Windows 8 will not be a major update to Windows 7, except with regards to tablet functionality and compatibility. And tablets are a must for Microsoft if it wants to be a player in the rapidly approaching post-PC era.
Although it has been very tight-lipped about Windows 8 features, Microsoft has revealed enough to know that the company is finally taking tablets seriously. Here are four reasons why.
(Note: These Windows 8 features are not official — except the Windows 8/ARM compatibility — and are based on speculation and leaked slides and videos.)
Windows and ARM Compatibility
The first indication of a tablet affinity was at CES in January when Microsoft announced that Windows 8 will support System on a Chip (SoC) architectures, including ARM-based systems from partners NVIDIA, Qualcomm and Texas Instruments.
ARM-based chips, designed for low power consumption and long battery life, are used in all smartphones and tablets. Microsoft has always run Windows to run on higher-performance x86 chips from Intel and AMD. It has never allowed Windows to port to ARM-based processors … until now.
A Possible Windows 8 App Store
The rumor mill is hot with Microsoft plans to release an app store with Windows 8. The upcoming “Lion” Apple Mac OS X will release with an app store built in, and newly released Google Chrome OS has its Chrome Web Store. Application stores are a new thing for desktop OSes, but are integral to a tablet OS (Apple App Store for iOS, Android Market for Android, BlackBerry App World for QNX on BlackBerry Playbooks). Windows 8 will definitely need an app store of its own.
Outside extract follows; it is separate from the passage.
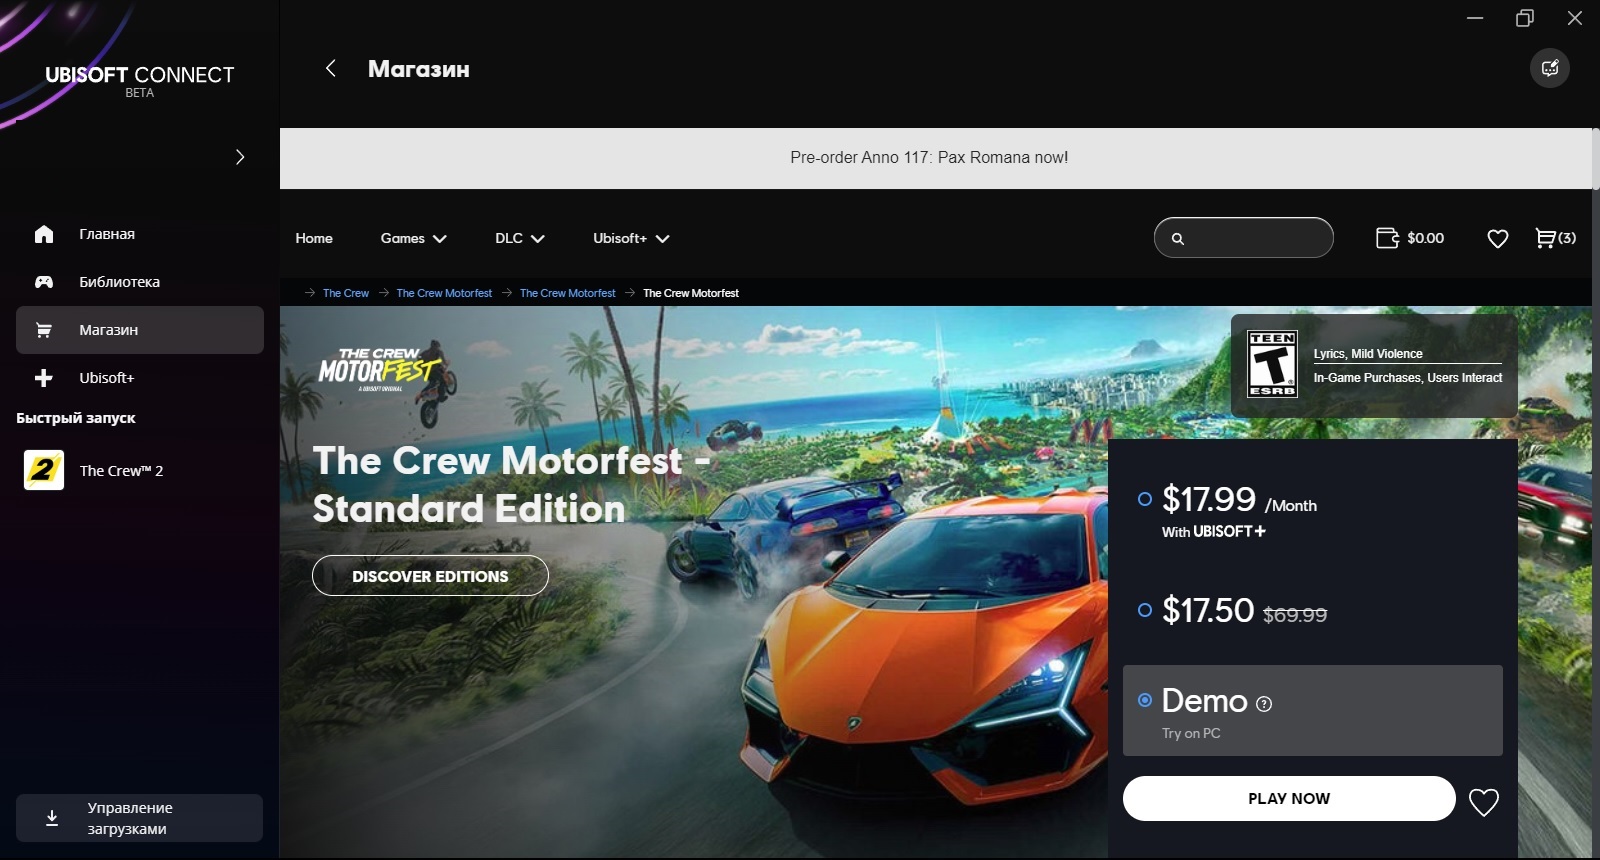Open the wallet balance $0.00 icon
This screenshot has height=860, width=1600.
click(1387, 238)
Better Power Consumption and Faster Boot-Up
The use of power-saving ARM-based chips in Windows 8 should greatly extend battery life on tablets running the OS. In addition, Microsoft is reportedly making changes to the kernel such as removing timers that normally interrupt Windows when it is trying to save power. Windows 7’s limited battery life has been a frequent complaint about the OS.
To accelerate boot-up and shut-down times, Windows 8 will reportedly merge the “hibernation” and “shut down” options to speed up the process.
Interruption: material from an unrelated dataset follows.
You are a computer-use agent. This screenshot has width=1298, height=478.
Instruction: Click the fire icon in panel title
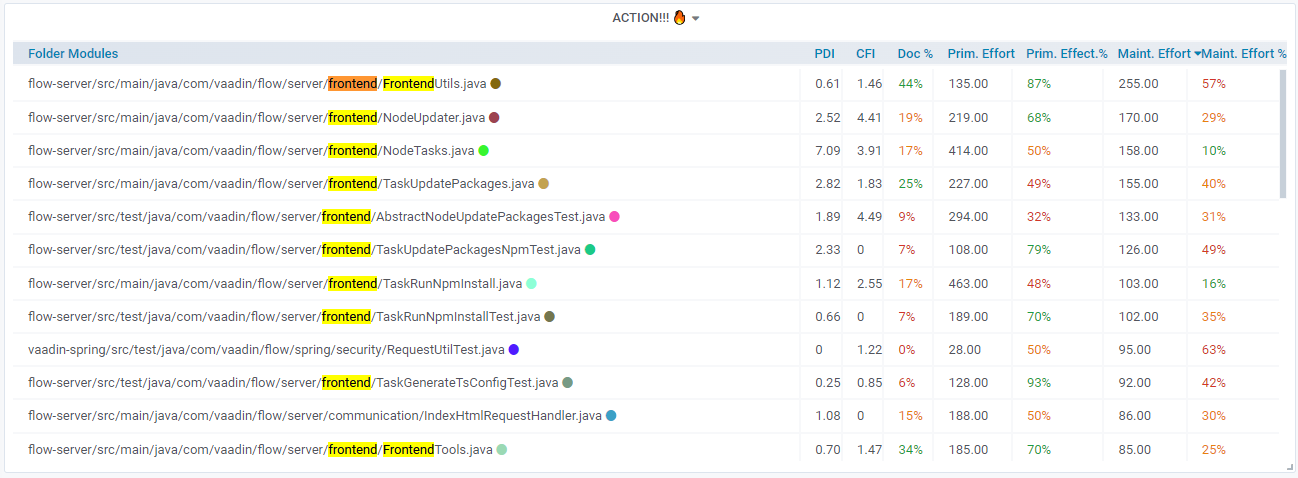pos(680,18)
Battery life and faster start times are important for a laptop, but they are essential for a tablet.
A leaked video (that was pulled by Microsoft’s legal department) revealed that Microsoft will use its Metro user interface on ARM-based Windows 8 tablets. Metro is the UI used on Windows Phones, Zune and Windows Media Center.
Fluid touch-screen functionality is an absolute prerequisite for a tablet OS, and it appears that Microsoft is making touch a priority for Windows 8.